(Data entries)
------------------------------------------------------------
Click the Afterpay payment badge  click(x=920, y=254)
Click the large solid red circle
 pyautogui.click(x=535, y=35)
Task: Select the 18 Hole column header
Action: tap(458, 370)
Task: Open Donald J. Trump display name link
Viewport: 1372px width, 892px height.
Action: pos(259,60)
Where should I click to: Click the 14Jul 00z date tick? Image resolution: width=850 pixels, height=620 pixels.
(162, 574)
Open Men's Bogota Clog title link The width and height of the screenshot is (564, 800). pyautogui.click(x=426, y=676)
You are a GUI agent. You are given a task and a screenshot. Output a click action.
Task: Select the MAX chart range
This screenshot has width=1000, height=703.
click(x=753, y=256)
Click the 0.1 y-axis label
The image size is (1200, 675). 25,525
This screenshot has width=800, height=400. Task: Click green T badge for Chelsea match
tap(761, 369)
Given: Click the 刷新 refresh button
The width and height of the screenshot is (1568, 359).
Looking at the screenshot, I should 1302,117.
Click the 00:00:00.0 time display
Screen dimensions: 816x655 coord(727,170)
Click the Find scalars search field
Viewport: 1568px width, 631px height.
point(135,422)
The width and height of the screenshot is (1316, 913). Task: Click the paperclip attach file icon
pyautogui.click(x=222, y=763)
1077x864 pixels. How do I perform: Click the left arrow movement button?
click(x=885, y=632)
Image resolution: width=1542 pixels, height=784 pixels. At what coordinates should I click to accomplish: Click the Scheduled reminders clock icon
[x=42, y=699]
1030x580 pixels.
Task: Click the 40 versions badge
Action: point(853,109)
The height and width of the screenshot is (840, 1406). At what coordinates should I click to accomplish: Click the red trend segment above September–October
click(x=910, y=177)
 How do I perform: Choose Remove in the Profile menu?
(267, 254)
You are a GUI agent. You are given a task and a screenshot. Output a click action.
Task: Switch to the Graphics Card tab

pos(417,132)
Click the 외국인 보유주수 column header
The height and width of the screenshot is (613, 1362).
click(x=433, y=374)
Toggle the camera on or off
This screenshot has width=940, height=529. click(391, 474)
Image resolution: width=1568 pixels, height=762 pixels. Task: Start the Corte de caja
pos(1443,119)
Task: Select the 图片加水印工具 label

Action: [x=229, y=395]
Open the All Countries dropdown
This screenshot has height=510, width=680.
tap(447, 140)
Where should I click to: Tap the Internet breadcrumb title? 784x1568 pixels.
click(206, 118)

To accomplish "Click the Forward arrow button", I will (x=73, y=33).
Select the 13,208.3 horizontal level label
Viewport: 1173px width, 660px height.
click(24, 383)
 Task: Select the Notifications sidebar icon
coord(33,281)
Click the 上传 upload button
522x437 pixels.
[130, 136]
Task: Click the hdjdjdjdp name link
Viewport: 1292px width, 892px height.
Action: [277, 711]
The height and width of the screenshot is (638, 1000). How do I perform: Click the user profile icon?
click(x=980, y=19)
------------------------------------------------------------
Please copy each line of the records above in which the word "Open" can be found.

Task: Open Donald J. Trump display name link
Open Men's Bogota Clog title link The width and height of the screenshot is (564, 800). pyautogui.click(x=426, y=676)
Open the All Countries dropdown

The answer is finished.